A team of infection experts will be sent to any U.S. hospital with a
confirmed Ebola case, according to the nation’s top disease control
official, who said such a group could have prevented the infection of a Dallas nurse who cared for a patient with the deadly virus.
“We’ll
put a team on the ground within hours, with some of the world’s leading
experts in how to take care of and protect health care workers,” said
Tom Frieden, director of the U.S. Centers for Disease Control and
Prevention.
“I wish we’d put a team like this on the ground the
first day the patient was diagnosed,” Frieden said today in a conference
call, speaking about the Dallas case. “That might have prevented this
infection.”
Following the Dallas nurse’s infection -- the first
transmission on U.S. soil -- the CDC is escalating control and
surveillance efforts. That includes plans to name a hospital in every
state with special Ebola training and facilities.

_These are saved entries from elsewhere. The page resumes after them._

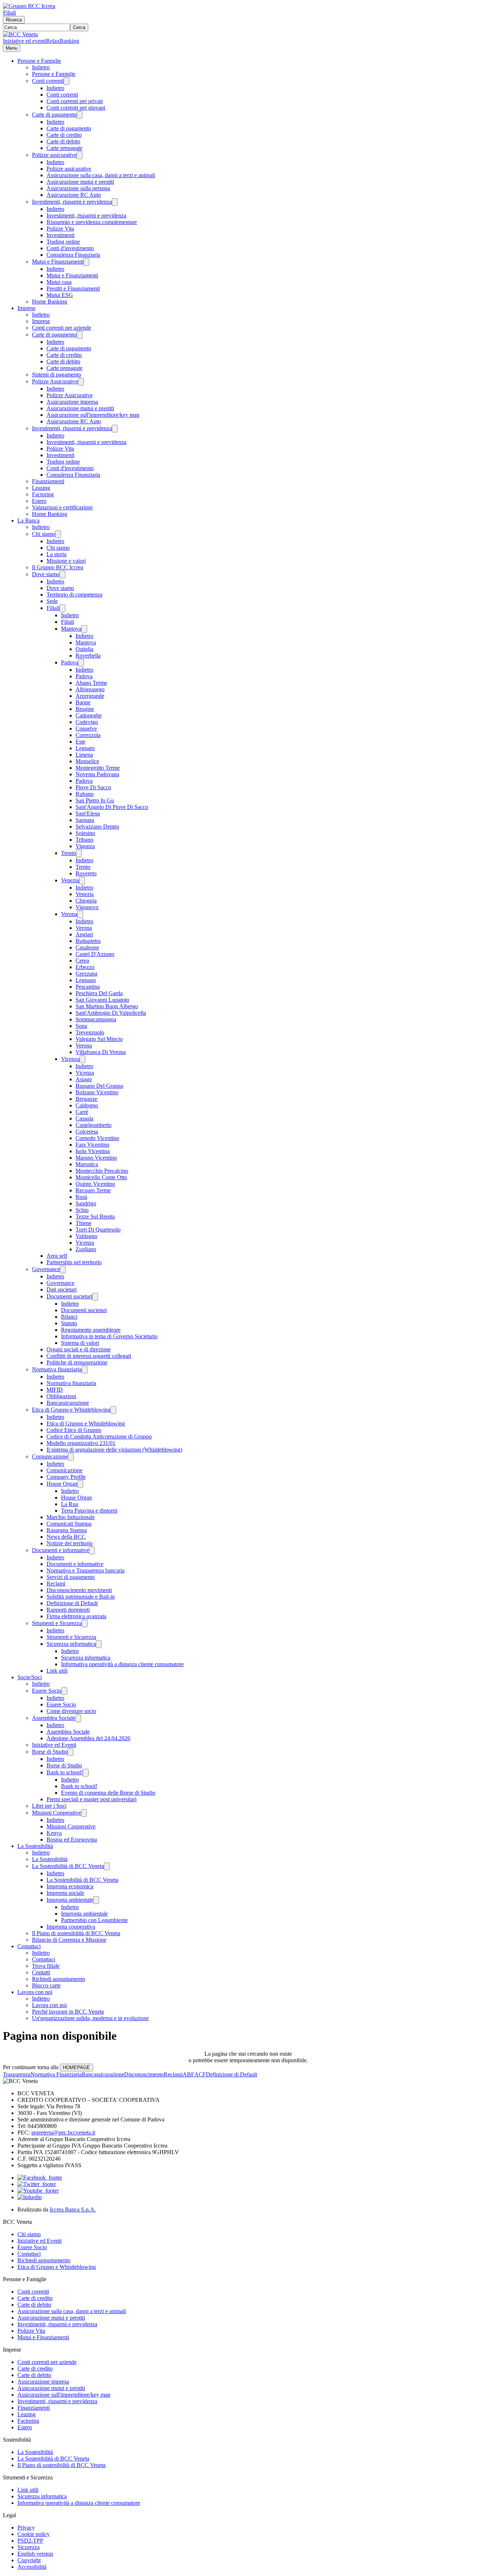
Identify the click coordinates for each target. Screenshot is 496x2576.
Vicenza (70, 1059)
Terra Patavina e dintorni (89, 1510)
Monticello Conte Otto (101, 1177)
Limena (84, 755)
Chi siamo (43, 534)
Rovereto (86, 873)
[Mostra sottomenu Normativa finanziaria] (85, 1370)
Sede (52, 601)
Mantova (71, 629)
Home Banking (49, 301)
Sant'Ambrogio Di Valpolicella (111, 1013)
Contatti (41, 1972)
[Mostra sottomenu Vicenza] (82, 1059)
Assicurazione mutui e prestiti (80, 182)
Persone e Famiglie (39, 61)
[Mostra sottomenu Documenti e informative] (92, 1550)
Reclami (55, 1583)
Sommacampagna (96, 1019)
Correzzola (88, 735)
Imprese (26, 308)
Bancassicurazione (67, 1403)
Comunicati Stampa (69, 1524)
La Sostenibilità (35, 1846)
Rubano (85, 794)
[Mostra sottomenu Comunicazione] (71, 1457)
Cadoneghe (89, 715)
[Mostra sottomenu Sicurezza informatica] (99, 1644)
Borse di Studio (50, 1752)
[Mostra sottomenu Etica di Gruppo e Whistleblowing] (113, 1410)
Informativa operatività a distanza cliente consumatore (122, 1664)
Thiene (84, 1223)
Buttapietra (88, 941)
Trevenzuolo (90, 1032)
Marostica (87, 1164)
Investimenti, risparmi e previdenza (72, 202)
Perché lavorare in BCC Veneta (68, 2012)
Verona (69, 914)
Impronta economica (69, 1886)
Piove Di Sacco (93, 787)
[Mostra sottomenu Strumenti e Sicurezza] (85, 1623)
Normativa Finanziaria (56, 2074)
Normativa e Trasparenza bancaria (85, 1570)
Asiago (84, 1079)
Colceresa (87, 1131)
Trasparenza (17, 2074)
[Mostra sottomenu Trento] (79, 853)
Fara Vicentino (92, 1145)
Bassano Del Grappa (99, 1086)
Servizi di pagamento (70, 1577)
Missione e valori (66, 561)
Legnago (86, 980)
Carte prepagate (64, 148)
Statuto (69, 1323)
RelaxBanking (62, 41)
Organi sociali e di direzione (78, 1349)
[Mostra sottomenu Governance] (63, 1269)
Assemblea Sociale (53, 1718)
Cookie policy (33, 2534)
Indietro (41, 67)
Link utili (57, 1671)
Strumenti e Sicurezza (57, 1623)
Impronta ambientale (69, 1900)
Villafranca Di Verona (101, 1052)
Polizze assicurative (54, 155)
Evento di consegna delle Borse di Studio (108, 1793)
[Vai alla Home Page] (20, 34)
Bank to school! (64, 1772)
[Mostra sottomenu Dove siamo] (62, 574)
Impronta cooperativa (70, 1927)
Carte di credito (64, 135)
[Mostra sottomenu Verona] (80, 914)
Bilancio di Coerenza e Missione (69, 1940)
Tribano (84, 840)
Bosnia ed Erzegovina (71, 1839)
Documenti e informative (60, 1550)
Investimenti (60, 235)
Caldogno (87, 1105)
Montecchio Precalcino (102, 1171)
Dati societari (61, 1289)
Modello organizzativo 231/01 (80, 1443)
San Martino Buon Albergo (107, 1006)
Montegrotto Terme (98, 768)
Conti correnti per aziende (61, 328)
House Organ (61, 1484)
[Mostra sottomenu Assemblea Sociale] (78, 1718)
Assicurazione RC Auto (73, 195)
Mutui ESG (59, 295)
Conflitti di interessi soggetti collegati (88, 1356)
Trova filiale (46, 1966)
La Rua (69, 1504)
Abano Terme (91, 683)
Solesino (85, 833)
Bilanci (69, 1317)
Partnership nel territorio (74, 1262)
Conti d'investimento (70, 248)
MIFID (54, 1390)
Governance (46, 1269)
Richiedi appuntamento (58, 1979)
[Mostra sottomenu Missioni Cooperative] (84, 1813)
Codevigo (87, 722)
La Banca (28, 520)
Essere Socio (46, 1691)
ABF (188, 2074)
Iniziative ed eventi (24, 41)
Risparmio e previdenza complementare (91, 222)
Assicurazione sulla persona (78, 188)
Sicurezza (28, 2547)
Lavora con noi (34, 1992)
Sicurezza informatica (71, 1644)
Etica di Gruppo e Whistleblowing (71, 1410)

The efforts come after
questions about how the nurse, Nina Pham, was infected while caring for
Thomas Eric Duncan, who died of the virus on Oct. 8.
The
CDC teams will include experts in infection control, lab science,
personal protective equipment, and management of Ebola units, Frieden
said.
Texas Health Presbyterian Hospital Dallas, where Duncan
was treated, will also get training from two nurses from Emory
University Hospital’s infectious diseases unit. Emory has treated three
Ebola patients, two of whom were evacuated to the U.S. from Liberia and
have been released after recovering.
Infection Mystery
The
CDC said it doesn’t know exactly how Pham was infected. “We have not
yet identified a specific interaction that resulted in exposure and
infection of the nurse,” Frieden said.
As the agency mobilizes nationally, Bellevue Hospital Center has been designated as New York City’s go-to facility for Ebola treatment. The 828-bed midtown hospital will take any suspected patients that fly into New York City airports, said Ian Michaels, a spokesman.
It
will also take confirmed patients from the New York City Health and
Hospitals Corp., which has 11 hospitals including Bellevue, Jacobi
Medical Center in the Bronx and Queens Hospital Center in Jamaica.
If other New York hospitals diagnose a patient, Bellevue will take over
care if needed after consulting with the city health department,
Michaels said.
More Monitored
In Dallas, officials are
now monitoring 76 health workers who took care of Duncan or handled his
bodily fluids. That’s in addition to the 48 people the patient came
into contact with before being isolated. Those people have been
monitored for about two weeks.
The CDC will “double down on
training, outreach, coordination, education and assistance,” to keep the
disease under control, Frieden told reporters yesterday. “Even a single
infection is unacceptable.”
Currently there are only four hospitals in the U.S. with
top-level biocontainment units, according to the CDC. While Bellevue
isn’t one of the four, it has set up four isolation rooms within its
infectious disease ward, adding additional electrical capacity to the
rooms to support intensive care needs, Michaels said.
The
hospital has also added a laboratory within the infectious disease ward
to handle suspected and confirmed patients’ blood, so samples will not
have to be transported to the hospital’s regular laboratory.
Bellevue
sees about 115,000 patients in its emergency room every year and is the
oldest continually operating hospital in the U.S., according to its website.
Ebola has infected about 8,400 people, killing more than 4,400 in Liberia, Sierra Leone and Guinea.
There is no approved cure, and current treatment involves replacing
fluids and using antibiotics to fight off opportunistic infections.